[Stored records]
##########
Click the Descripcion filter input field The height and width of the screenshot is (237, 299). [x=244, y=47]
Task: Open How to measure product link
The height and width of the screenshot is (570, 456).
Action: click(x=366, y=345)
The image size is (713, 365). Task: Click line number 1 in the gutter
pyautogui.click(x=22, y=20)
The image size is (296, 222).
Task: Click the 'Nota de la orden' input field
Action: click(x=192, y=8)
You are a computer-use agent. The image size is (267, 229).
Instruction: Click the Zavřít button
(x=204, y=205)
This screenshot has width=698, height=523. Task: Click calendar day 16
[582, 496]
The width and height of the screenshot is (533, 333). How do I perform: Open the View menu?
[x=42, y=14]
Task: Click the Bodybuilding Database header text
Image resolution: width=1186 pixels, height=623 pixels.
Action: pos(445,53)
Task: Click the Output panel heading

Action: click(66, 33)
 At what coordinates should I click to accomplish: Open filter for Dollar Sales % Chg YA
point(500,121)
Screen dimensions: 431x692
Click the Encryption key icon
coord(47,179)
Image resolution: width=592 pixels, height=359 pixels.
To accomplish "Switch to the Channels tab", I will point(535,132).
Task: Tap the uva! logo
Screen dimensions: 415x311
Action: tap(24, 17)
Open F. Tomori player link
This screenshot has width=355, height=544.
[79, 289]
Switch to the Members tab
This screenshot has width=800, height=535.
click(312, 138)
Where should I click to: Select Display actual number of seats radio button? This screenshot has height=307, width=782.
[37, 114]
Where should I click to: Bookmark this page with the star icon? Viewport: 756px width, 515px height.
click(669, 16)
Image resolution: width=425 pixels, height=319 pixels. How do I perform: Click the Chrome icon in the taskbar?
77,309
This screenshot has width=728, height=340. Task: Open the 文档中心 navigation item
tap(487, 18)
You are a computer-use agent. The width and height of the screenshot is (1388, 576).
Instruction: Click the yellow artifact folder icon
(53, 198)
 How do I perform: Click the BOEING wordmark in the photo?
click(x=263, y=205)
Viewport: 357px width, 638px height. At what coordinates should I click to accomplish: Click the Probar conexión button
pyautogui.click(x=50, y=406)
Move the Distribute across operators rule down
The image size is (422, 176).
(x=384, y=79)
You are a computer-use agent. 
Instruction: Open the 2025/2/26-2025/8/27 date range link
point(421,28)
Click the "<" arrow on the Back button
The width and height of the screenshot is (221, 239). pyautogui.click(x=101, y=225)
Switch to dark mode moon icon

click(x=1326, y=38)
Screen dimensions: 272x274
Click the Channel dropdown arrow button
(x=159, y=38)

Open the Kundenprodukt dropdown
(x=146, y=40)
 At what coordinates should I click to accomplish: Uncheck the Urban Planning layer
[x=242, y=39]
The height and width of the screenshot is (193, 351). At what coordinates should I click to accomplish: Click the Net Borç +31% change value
##########
YOUR INSTRUCTIONS: Make a word-for-word copy of the records.

THE ANSWER:
Click the Descripcion filter input field The height and width of the screenshot is (237, 299). [x=244, y=47]
Task: Open How to measure product link
The height and width of the screenshot is (570, 456).
Action: click(x=366, y=345)
The image size is (713, 365). Task: Click line number 1 in the gutter
pyautogui.click(x=22, y=20)
The image size is (296, 222).
Task: Click the 'Nota de la orden' input field
Action: click(x=192, y=8)
You are a computer-use agent. The image size is (267, 229).
Instruction: Click the Zavřít button
(x=204, y=205)
This screenshot has width=698, height=523. Task: Click calendar day 16
[582, 496]
The width and height of the screenshot is (533, 333). How do I perform: Open the View menu?
[x=42, y=14]
Task: Click the Bodybuilding Database header text
Image resolution: width=1186 pixels, height=623 pixels.
Action: pos(445,53)
Task: Click the Output panel heading

Action: click(66, 33)
 At what coordinates should I click to accomplish: Open filter for Dollar Sales % Chg YA
point(500,121)
Screen dimensions: 431x692
Click the Encryption key icon
coord(47,179)
Image resolution: width=592 pixels, height=359 pixels.
To accomplish "Switch to the Channels tab", I will point(535,132).
Task: Tap the uva! logo
Screen dimensions: 415x311
Action: tap(24, 17)
Open F. Tomori player link
This screenshot has width=355, height=544.
[79, 289]
Switch to the Members tab
This screenshot has width=800, height=535.
click(312, 138)
Where should I click to: Select Display actual number of seats radio button? This screenshot has height=307, width=782.
[37, 114]
Where should I click to: Bookmark this page with the star icon? Viewport: 756px width, 515px height.
click(669, 16)
Image resolution: width=425 pixels, height=319 pixels. How do I perform: Click the Chrome icon in the taskbar?
77,309
This screenshot has width=728, height=340. Task: Open the 文档中心 navigation item
tap(487, 18)
You are a computer-use agent. The width and height of the screenshot is (1388, 576).
Instruction: Click the yellow artifact folder icon
(53, 198)
 How do I perform: Click the BOEING wordmark in the photo?
click(x=263, y=205)
Viewport: 357px width, 638px height. At what coordinates should I click to accomplish: Click the Probar conexión button
pyautogui.click(x=50, y=406)
Move the Distribute across operators rule down
The image size is (422, 176).
(x=384, y=79)
You are a computer-use agent. 
Instruction: Open the 2025/2/26-2025/8/27 date range link
point(421,28)
Click the "<" arrow on the Back button
The width and height of the screenshot is (221, 239). pyautogui.click(x=101, y=225)
Switch to dark mode moon icon

click(x=1326, y=38)
Screen dimensions: 272x274
Click the Channel dropdown arrow button
(x=159, y=38)

Open the Kundenprodukt dropdown
(x=146, y=40)
 At what coordinates should I click to accomplish: Uncheck the Urban Planning layer
[x=242, y=39]
The height and width of the screenshot is (193, 351). At what coordinates should I click to accomplish: Click the Net Borç +31% change value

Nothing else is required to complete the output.